Ask HN: Any insider takes on Yann LeCun's push against current architectures?

Perceived Limits of Current LLM Architectures

  • Many comments restate LeCun’s core critique as: autoregressive, token-by-token generation with fixed weights leads to error accumulation and makes systematic self-correction and “global” constraint satisfaction hard.
  • Others respond that transformers are Turing-complete and, in theory, can implement arbitrary algorithms and error correction; in practice, current training and inference setups don’t realize this reliably and require task‑specific “whack‑a‑mole” fixes.

Hallucinations, Uncertainty, and “I Don’t Know”

  • One camp claims transformers fundamentally lack a robust notion of uncertainty: they always pick a token, can’t “backtrack everything,” and don’t natively emit “I don’t know.”
  • Counter‑arguments:
    • Models internally represent uncertainty as flat probability distributions and can be trained (via fine‑tuning or RL) to say “I don’t know” when they lack knowledge.
    • Research shows hidden states encode “not knowing,” but standard QA fine‑tuning suppresses that expression.
  • Several propose architectural hacks: backspace tokens, explicit confidence heads per layer, branching/beam‑like generation, or self‑reflection frameworks (e.g., SelfRAG) to decide when to retrieve or abstain.
  • Others argue hallucinations are partly desirable creativity; the real issue is calibrating when outputs are guesses vs grounded facts.

Energy-Based Models, World Models, and LeCun’s Focus

  • Energy-based models (EBMs) are described as assigning low “energy” to globally consistent configurations, potentially enabling better uncertainty estimates and constraint satisfaction than token‑local probabilities.
  • LeCun’s broader agenda is seen as:
    • Learning world models from rich, multimodal, interactive data (especially vision), not just text.
    • Using energy minimization / JEPA‑like objectives to move away from pure memorization.
  • Practitioners note EBMs are currently far more resource‑intensive and not yet competitive at scale, though some groups are actively trying to change this.

Biological Plausibility, Efficiency, and Continual Learning

  • Many point to the brain’s ~25W energy use and continual, online learning as evidence current LLM training/inference is wildly inefficient and biologically implausible, implying large optimization headroom.
  • Others invoke the “bitter lesson”: biological plausibility isn’t necessarily a good design prior; compute‑heavy, simple methods often win.
  • Continual learning researchers say catastrophic forgetting is mostly solved in toy settings but hasn’t been pushed seriously at LLM scale; an architecture that can update itself in deployment without collapse is widely seen as necessary for longer‑term progress.

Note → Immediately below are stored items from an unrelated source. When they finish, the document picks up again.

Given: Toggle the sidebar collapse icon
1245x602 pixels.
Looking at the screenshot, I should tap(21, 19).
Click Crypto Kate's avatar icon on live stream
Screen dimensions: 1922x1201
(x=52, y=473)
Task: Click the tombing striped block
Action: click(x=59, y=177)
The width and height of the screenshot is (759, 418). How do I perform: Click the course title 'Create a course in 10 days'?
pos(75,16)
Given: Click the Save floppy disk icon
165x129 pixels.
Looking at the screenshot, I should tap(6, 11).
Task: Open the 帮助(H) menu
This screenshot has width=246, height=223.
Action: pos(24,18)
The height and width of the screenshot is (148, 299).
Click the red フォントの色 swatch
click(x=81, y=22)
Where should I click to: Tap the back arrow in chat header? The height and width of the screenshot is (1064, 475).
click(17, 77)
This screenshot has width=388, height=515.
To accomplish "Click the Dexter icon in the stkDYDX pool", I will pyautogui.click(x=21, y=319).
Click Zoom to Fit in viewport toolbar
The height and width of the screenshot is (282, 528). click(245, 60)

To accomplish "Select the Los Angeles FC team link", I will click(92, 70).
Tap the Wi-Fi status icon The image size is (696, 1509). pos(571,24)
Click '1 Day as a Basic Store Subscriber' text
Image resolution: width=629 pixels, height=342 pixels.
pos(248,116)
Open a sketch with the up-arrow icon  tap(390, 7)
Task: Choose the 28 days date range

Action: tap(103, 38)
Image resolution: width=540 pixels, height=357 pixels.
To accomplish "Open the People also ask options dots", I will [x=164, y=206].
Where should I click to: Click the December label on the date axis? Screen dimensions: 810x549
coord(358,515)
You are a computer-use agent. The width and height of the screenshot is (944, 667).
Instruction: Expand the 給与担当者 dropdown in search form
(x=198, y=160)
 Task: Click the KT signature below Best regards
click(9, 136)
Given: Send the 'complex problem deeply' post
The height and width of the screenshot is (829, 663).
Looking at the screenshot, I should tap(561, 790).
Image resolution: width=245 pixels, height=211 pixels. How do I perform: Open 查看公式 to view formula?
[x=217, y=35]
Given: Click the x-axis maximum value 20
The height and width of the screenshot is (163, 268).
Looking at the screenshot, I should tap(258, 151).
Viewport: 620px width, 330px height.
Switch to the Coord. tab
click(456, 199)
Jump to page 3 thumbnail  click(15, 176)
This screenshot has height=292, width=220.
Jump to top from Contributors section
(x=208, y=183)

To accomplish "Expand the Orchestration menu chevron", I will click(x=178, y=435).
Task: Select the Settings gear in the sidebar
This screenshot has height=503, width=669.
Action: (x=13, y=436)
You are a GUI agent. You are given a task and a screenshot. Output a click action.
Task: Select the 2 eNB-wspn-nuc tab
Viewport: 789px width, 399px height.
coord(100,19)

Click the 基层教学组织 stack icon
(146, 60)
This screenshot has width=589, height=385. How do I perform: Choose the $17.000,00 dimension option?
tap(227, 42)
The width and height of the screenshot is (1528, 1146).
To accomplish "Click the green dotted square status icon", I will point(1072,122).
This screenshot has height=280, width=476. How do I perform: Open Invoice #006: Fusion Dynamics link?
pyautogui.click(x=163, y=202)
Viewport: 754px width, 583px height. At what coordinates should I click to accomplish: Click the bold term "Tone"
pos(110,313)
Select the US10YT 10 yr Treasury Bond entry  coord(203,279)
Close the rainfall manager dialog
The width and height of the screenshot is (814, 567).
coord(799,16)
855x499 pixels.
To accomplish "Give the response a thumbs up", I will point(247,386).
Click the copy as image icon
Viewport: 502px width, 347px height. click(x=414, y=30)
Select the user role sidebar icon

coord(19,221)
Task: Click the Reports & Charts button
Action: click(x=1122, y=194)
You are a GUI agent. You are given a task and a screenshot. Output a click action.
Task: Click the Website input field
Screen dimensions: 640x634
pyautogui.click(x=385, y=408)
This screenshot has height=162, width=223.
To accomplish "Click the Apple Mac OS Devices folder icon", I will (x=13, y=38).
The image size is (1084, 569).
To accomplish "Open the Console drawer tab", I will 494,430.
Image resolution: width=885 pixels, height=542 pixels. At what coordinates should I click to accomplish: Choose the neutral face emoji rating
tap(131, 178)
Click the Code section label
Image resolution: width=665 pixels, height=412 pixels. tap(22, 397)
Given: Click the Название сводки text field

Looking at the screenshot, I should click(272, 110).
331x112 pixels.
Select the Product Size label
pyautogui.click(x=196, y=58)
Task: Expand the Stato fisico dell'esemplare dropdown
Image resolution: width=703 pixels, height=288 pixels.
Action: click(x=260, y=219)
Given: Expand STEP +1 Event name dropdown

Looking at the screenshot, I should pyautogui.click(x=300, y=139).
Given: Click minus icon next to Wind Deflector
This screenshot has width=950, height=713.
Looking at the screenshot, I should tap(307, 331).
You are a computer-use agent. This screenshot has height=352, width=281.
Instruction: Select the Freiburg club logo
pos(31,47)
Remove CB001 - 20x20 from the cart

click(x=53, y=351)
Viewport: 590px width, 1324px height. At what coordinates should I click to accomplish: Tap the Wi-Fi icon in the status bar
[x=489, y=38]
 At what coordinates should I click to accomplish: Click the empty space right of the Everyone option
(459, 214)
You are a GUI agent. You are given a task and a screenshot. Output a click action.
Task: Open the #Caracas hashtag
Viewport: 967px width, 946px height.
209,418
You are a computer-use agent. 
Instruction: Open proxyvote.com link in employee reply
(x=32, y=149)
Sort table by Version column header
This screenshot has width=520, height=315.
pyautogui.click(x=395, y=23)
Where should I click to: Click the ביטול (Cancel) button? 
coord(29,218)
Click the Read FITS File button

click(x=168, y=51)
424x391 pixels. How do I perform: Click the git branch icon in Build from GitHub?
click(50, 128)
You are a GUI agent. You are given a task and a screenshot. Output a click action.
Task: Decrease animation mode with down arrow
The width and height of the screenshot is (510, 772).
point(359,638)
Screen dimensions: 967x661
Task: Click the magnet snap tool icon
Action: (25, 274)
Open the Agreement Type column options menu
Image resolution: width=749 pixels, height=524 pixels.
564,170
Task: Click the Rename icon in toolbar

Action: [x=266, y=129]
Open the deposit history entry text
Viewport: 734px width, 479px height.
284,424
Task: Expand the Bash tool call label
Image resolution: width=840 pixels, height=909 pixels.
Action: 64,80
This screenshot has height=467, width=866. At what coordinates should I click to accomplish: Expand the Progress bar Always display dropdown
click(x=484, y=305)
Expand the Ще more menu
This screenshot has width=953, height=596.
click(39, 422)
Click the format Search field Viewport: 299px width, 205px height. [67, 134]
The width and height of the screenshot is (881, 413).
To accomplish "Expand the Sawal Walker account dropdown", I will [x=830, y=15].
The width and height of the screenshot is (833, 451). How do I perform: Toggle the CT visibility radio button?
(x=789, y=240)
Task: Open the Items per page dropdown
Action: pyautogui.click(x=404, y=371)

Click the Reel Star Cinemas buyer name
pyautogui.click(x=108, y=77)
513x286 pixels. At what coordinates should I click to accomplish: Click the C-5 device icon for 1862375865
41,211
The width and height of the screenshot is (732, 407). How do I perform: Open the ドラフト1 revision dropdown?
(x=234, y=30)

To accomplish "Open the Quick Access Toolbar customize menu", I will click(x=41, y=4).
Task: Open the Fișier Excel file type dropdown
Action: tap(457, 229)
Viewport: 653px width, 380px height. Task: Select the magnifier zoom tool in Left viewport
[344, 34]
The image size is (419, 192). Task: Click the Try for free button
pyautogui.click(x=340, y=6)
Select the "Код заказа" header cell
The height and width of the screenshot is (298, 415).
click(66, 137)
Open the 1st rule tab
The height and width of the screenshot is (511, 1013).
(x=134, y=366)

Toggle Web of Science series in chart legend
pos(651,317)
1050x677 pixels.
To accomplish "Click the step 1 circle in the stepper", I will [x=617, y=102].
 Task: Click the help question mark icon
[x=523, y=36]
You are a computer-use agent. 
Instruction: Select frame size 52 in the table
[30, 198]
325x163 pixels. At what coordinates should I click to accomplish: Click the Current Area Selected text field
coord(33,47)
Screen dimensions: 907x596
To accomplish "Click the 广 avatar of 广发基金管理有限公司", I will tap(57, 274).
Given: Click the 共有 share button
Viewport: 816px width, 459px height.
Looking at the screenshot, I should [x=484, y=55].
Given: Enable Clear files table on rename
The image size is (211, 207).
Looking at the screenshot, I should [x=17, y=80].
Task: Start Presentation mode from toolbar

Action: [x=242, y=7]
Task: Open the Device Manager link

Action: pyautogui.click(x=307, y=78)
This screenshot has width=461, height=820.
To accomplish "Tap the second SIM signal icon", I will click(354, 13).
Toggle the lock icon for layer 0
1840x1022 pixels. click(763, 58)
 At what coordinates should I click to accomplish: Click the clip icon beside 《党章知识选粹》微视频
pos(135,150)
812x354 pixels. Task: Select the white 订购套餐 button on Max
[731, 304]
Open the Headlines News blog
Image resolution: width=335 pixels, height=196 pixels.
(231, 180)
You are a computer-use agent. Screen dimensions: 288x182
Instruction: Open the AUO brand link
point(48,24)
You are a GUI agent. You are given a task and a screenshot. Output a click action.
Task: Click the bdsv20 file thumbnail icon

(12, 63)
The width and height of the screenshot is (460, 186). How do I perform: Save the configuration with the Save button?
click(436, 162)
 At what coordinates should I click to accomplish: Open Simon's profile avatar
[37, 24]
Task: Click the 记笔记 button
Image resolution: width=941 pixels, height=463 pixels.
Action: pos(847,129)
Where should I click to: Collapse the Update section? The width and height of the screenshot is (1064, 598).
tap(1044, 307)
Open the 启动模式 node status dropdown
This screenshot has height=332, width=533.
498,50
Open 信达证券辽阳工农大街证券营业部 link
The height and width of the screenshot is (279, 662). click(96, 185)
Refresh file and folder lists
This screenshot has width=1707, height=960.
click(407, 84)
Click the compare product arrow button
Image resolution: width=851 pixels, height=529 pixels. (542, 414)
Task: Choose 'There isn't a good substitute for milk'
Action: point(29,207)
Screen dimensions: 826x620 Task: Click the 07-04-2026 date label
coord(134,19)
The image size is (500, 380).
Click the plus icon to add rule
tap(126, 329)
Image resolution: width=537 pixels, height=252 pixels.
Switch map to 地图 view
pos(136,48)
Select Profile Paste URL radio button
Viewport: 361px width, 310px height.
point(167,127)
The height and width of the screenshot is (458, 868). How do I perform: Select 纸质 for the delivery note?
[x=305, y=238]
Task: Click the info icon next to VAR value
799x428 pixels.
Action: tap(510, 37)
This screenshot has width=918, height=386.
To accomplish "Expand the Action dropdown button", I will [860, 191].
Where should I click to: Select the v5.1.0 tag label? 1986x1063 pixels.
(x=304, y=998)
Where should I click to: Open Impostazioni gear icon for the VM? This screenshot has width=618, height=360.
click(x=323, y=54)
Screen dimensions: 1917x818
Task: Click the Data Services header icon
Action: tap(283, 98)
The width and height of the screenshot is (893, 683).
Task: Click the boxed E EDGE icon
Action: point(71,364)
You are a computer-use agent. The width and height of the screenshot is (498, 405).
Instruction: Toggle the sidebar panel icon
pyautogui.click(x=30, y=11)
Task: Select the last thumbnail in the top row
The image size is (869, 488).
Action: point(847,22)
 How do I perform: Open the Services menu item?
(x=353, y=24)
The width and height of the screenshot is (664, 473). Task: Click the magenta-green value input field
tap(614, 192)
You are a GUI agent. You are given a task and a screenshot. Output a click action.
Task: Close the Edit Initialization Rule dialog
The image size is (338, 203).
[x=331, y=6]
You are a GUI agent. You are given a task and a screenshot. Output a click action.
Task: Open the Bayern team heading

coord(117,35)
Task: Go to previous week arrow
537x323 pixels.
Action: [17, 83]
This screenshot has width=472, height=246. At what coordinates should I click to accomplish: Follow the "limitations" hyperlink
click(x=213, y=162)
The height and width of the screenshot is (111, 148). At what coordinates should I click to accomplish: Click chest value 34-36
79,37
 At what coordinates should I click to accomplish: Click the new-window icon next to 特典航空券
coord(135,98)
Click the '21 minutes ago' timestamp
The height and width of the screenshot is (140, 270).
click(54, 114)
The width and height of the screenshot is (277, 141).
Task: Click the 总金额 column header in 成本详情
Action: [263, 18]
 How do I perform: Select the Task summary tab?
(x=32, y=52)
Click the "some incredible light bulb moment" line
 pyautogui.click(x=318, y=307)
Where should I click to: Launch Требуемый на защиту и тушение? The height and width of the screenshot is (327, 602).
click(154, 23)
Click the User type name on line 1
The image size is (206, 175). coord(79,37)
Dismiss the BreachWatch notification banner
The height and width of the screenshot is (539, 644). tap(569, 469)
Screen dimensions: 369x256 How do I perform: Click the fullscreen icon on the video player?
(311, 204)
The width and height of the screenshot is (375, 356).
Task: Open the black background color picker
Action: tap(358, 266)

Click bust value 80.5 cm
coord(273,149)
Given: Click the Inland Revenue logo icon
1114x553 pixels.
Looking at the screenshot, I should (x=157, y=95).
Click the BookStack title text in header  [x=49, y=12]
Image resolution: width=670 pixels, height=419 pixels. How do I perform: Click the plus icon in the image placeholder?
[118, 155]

Alternative Architectures and Experimental Directions

  • Mentioned directions include:
    • Diffusion language models (e.g., LLaDA/SEDD‑style) that sample whole sequences or blocks in parallel and may trade bandwidth for fewer steps.
    • Sentence‑level or “concept” models that operate on higher‑level units than tokens.
    • Recursive/branching “thought trees,” test‑time training, world‑model‑centric agents, and multi‑head predictive architectures like Hydra.
  • Several commenters think current transformers are a powerful but temporary step on an S‑curve; others suspect further scaling and better training schedules could still yield major surprises.

Economic and Social Path Dependence

  • There is broad agreement that industry incentives create strong path dependence:
    • No major lab wants to ship something that’s weaker than current leaders on benchmarks.
    • UX and integration matter more than marginal eval gains, so many promising but non‑dominant architectures (RWKV, Mamba‑like, EBMs, diffusion LMs) struggle to gain traction.
  • Overall, the thread reflects a split: some see LLMs as a dead‑end without new architectures; others view them as a flexible substrate that still has a lot of unexplored potential, with “energy minimization” more a re‑framing than a fundamentally different paradigm.